[Available data]
□ □ □ □

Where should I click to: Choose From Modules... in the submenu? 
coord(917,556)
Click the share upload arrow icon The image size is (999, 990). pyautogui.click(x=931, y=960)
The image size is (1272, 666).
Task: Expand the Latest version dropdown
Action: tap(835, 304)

□ □ □ □

[Activity]
Give back all the records above exactly as they were written.

[Task answer]
Where should I click to: Choose From Modules... in the submenu? 
coord(917,556)
Click the share upload arrow icon The image size is (999, 990). pyautogui.click(x=931, y=960)
The image size is (1272, 666).
Task: Expand the Latest version dropdown
Action: tap(835, 304)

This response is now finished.